_Document excerpt:_
All Headlines 18:07 December 21, 2010

(ATTN: UPDATES in paras 1-6 with light-up ceremony held; CHANGES headline, dateline)

SEOUL/GIMPO, Dec. 21 (Yonhap) -- South Korea lit up a giant Christmas tree on top of a border hill near North Korea Tuesday amid concern that Pyongyang might attempt to strike down the glowing structure that it denounces as psychological warfare against the isolated nation.

The lighting ceremony came amid heightened military tensions between the two Koreas and a day after the South carried out a live-fire artillery exercise from a border island devastated by North Korea in a deadly artillery shelling that killed four people.

About 100,000 colorful light bulbs were lit on the tree-shaped, 30-meter-high steel tower at Aegibong peak, which is 165 meters above sea level, on the western border with North Korea in a ceremony organized by the Seoul-based Full Gospel Church and attended by about 400 people.

It had been an annual ritual for South Korea to light up the Aegibong Christmas tree before it was suspended in 2003 under a reconciliation agreement with the North to end border propaganda activity.

_Items:_
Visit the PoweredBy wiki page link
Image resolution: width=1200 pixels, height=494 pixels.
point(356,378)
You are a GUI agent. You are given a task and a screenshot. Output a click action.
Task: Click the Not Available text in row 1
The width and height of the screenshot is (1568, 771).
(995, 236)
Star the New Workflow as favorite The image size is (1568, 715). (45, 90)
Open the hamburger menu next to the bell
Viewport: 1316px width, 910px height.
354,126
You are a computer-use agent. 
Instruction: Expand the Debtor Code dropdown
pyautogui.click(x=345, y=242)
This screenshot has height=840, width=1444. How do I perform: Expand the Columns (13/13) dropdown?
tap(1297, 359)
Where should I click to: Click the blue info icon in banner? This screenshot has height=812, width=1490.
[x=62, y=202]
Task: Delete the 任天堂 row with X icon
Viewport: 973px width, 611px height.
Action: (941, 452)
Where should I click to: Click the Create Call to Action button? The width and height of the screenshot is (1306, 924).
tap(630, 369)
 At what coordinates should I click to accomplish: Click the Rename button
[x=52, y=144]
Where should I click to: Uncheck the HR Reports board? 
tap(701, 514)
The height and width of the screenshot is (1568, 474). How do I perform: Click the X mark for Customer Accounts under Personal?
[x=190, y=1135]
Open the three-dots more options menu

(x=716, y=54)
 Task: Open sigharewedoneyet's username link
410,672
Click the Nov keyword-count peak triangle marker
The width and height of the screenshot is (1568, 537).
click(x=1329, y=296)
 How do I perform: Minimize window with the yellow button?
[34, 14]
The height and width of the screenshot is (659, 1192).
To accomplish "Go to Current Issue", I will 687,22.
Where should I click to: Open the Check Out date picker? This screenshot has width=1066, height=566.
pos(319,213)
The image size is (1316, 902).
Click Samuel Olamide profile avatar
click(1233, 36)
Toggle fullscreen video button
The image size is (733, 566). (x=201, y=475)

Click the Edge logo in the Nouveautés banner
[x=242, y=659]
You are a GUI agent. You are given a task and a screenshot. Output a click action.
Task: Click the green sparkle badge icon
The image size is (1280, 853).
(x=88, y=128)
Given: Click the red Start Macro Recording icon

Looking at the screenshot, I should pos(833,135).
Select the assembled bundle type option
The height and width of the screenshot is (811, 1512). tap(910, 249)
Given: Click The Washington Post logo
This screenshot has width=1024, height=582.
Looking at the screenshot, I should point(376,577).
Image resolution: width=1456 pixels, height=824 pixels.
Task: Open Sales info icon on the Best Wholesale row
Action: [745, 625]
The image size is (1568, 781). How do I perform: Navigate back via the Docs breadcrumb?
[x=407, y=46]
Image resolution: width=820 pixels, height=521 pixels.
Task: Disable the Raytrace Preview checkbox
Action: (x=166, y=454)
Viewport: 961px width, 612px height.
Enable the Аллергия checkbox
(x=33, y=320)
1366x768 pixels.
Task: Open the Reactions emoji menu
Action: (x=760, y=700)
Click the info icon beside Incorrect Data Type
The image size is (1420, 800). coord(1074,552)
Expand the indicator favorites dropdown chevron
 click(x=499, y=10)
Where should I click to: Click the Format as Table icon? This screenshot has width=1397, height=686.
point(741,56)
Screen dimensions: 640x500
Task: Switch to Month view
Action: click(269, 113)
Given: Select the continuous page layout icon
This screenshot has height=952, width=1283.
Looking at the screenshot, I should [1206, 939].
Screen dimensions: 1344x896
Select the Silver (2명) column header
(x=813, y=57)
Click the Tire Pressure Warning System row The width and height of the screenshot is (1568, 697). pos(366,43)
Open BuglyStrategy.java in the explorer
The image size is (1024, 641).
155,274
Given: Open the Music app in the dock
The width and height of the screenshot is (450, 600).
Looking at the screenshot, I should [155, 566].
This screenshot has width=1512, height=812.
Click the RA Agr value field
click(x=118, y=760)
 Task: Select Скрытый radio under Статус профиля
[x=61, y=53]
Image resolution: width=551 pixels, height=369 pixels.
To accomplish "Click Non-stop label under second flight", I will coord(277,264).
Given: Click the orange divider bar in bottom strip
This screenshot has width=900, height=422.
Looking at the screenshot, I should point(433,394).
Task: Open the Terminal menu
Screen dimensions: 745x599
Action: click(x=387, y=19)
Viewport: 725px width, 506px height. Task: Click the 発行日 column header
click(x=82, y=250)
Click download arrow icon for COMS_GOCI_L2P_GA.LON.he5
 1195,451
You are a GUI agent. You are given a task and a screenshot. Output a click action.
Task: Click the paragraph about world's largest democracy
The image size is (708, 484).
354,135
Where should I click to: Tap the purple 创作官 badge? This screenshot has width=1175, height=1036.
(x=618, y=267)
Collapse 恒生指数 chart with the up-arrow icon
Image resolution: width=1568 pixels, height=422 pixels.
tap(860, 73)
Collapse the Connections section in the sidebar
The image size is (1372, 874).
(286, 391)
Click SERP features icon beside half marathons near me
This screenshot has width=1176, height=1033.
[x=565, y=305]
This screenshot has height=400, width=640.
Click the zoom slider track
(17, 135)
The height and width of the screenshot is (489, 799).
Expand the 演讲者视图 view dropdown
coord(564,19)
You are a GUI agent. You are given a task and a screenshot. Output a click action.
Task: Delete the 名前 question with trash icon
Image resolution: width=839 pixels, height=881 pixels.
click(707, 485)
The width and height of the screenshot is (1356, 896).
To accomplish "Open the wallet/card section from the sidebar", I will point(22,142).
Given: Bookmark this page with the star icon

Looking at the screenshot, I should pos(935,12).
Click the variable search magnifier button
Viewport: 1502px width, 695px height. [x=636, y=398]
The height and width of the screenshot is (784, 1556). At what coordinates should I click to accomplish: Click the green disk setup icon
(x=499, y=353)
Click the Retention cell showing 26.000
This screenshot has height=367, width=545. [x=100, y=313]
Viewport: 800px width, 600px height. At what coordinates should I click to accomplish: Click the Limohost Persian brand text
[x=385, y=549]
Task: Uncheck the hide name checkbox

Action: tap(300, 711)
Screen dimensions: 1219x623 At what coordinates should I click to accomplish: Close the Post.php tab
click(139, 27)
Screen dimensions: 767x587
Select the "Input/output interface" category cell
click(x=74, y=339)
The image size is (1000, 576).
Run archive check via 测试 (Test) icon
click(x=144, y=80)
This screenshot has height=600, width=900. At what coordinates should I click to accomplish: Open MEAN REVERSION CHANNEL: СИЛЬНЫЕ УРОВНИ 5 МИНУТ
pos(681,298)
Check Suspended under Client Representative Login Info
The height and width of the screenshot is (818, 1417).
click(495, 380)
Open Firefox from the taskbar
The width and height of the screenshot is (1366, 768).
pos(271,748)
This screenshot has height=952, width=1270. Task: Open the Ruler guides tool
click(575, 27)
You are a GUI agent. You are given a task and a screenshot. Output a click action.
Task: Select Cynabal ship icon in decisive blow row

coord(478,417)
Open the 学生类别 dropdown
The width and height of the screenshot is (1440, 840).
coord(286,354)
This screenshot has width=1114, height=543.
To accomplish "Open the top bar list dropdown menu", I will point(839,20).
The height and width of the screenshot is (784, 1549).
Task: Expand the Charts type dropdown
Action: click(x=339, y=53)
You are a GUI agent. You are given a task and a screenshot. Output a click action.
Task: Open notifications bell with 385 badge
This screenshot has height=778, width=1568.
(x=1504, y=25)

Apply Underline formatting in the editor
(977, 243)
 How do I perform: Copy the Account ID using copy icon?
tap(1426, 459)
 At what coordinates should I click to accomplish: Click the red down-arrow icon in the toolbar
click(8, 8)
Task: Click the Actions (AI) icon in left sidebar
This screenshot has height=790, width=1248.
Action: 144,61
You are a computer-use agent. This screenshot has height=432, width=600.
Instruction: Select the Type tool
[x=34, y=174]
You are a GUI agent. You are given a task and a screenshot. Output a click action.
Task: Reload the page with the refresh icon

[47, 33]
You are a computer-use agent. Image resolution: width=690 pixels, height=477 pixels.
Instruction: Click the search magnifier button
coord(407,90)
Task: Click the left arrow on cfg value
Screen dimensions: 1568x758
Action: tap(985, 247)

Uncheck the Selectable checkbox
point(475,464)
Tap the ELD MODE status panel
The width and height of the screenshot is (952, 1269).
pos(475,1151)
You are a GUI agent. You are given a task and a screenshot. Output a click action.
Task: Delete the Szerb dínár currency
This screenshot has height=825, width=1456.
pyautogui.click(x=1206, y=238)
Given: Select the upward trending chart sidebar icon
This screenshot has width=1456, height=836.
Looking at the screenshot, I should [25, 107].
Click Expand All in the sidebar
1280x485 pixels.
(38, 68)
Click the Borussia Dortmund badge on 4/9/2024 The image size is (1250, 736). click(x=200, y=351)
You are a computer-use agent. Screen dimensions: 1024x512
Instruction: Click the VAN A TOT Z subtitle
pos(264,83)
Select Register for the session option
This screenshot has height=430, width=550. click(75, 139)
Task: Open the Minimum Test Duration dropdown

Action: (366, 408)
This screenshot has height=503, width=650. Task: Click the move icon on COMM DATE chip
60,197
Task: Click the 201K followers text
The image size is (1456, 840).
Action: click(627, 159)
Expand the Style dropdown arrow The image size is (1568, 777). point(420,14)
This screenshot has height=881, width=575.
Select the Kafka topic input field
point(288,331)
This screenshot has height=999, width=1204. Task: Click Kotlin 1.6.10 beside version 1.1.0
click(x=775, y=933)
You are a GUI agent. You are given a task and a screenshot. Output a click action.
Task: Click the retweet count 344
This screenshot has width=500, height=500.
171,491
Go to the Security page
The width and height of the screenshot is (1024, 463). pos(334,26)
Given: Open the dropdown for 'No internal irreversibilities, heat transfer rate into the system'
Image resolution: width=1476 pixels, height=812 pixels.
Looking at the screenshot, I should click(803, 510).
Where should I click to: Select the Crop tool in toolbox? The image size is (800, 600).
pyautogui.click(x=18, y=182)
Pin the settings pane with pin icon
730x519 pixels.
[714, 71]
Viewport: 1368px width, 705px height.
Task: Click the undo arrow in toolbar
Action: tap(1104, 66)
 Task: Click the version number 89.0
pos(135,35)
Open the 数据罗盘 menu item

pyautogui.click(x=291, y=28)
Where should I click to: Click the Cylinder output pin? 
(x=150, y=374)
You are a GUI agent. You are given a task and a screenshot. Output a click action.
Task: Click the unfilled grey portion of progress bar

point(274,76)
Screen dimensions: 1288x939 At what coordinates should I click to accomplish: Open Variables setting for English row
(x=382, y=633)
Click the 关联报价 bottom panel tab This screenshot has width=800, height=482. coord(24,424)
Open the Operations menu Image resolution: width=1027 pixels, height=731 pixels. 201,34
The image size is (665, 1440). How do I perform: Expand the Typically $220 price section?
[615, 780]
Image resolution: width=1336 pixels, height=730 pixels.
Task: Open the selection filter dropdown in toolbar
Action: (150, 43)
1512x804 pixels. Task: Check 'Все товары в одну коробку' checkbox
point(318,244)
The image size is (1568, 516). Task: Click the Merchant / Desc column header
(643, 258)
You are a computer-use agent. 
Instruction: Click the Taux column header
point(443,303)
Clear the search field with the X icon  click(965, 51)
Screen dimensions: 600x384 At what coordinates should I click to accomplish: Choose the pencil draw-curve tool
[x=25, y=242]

_The exercise:_
In the news report on the Aegibong Christmas tree, which church organized the lighting ceremony? The data is not needed here.

_Worked solution:_
The Seoul-based Full Gospel Church.